Immunoprecipitation and immunoblotting.
Twenty-four hours after transfection with plasmids encoding p73β, TAmut p73β, and TAmut p73β S388A, H82 cells were lysed in NP-40 buffer (150 mM sodium chloride, 1% NP-40, 50 mM Tris-HCl [pH 8]). Samples were precleared with protein G-Sepharose beads and then incubated with p73 antibody overnight. Protein G-Sepharose beads were added, and samples were incubated for 1 h. Beads were washed in radioimmunoprecipitation assay lysis buffer (150 mM sodium chloride, 1% NP-40, 0.5% sodium deoxycholate, 0.1% sodium dodecyl sulfate, 50 mM Tris-HCl [pH 8]), resuspended in Laemmli loading buffer, and boiled for 3 min. Samples were resolved on 10% sodium dodecyl sulfate-polyacrylamide gels and blotted onto nitrocellulose membranes (Amersham Biosciences). Membranes were then probed with rabbit antiphosphoserine antibody and mouse antihemagglutinin antibody. Primary antibody binding was detected using horseradish peroxidase-conjugated goat anti-mouse IgG (Pierce). After repeated washing in Tris-buffered saline, bands were visualized by enhanced chemiluminescence (ECL Plus) according to the manufacturer's instructions (Amersham Biosciences) and analyzed using phosphorimaging (Image Reader LAS-1000 Pro V2.6; Fujifilm).

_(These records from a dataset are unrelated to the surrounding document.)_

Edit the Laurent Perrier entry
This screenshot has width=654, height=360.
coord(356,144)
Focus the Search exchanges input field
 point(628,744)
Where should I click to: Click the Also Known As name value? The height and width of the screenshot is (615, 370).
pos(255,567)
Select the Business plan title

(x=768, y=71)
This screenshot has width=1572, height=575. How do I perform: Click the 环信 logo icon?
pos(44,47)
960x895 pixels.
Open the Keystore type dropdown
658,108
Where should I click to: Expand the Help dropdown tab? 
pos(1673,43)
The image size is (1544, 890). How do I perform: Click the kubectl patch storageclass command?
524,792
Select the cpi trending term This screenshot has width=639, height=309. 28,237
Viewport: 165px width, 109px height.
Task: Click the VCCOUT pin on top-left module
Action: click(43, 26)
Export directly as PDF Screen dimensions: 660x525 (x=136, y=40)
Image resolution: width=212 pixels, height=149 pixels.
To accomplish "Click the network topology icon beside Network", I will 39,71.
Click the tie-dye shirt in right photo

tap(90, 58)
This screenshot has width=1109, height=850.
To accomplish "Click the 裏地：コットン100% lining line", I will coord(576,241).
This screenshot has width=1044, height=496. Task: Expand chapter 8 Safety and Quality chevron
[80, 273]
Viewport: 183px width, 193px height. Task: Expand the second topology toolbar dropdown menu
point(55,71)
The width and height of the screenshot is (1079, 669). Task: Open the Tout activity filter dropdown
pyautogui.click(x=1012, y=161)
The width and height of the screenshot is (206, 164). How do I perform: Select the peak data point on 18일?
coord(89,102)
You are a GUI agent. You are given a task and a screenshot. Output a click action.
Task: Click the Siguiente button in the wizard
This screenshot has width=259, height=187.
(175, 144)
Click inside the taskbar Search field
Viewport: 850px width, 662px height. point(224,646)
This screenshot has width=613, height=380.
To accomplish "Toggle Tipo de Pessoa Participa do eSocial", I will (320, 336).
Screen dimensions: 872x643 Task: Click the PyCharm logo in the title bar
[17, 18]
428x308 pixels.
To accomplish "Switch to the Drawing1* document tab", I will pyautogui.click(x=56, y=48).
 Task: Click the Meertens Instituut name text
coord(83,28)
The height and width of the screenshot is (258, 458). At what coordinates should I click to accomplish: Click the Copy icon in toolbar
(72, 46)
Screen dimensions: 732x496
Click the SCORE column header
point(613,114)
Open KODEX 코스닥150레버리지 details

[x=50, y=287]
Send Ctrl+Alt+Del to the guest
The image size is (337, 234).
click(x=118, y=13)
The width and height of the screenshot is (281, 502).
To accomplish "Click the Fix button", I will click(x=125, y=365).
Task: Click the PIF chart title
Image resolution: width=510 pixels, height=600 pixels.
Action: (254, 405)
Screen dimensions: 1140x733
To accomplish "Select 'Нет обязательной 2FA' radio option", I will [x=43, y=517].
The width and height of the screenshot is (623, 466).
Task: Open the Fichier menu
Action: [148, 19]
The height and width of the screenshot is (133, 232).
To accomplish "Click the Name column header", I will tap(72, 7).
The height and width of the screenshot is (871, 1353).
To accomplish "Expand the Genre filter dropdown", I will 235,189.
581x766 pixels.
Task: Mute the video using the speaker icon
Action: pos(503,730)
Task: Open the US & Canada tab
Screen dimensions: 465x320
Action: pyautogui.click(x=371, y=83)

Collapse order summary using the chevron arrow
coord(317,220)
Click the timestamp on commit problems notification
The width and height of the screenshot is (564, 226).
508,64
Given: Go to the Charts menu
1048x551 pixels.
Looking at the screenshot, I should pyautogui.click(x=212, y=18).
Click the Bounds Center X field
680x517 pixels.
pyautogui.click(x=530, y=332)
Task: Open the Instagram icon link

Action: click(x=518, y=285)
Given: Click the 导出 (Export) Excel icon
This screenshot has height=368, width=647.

H82 cells were transfected with plasmids encoding p73β, TAmut p73β, and TAmut p73β S388A. Chromatin immunoprecipitations were carried out using a ChIP assay kit (Upstate, MilliPore) according to the manufacturer's protocol and p73 antibody (Ab-4). PCRs were performed using primers for the p21 promoter (forward primer 5′-GTG GCT CTG ATT GGC TTT CTG-3′ and reverse primer 5′-CTG AAA ACA GGC AGC CCA AG-3′), the distal p21 promoter (2.8 kb upstream of the p53-responsive element) (forward primer 5′-GGA GTC CTG TTT GCT TCT GG-3′ and reverse primer 5′-CTT TGG CCA CAC TGA GGA AT-3′), the bax promoter (forward primer 5′-TAA TCC CAG CGC TTT GGA AG-3′ and reverse primer 5′-TGC AGA GAC CTG GAT CTA GCA-3′), the distal bax promoter (~2.5 kb upstream of the p53-responsive element) (forward primer 5′-GAC CTT GCT TTG CTC TAA GCT ATC-3′ and reverse primer 5′-GAG CCT GTC TCA AAA AGA AAA AAG-3′), the mdm2 promoter (forward primer 5′-GGT TGA CTC AGC TTT TCC TCT TG-3′ and reverse primer 5′-GGA AAA TGC ATG GTT TAA ATA GCC-3′), and the distal mdm2 promoter (~2.5 kb upstream of the p53-responsive element) (forward primer 5′-TGA ATC TAC TCT TGG TGG TCC-3′ and reverse primer 5′-AAG GAA ATT TGG GCT TTC GAC-3′). Quantification of DNA band intensity was made using ImageJ software according to the supplier's instructions.
Statistical analyses were performed using a two-tailed, paired Student's t test and one-way analysis of variance (ANOVA), where P values of <0.01 and P values of <0.05 were considered to be significant.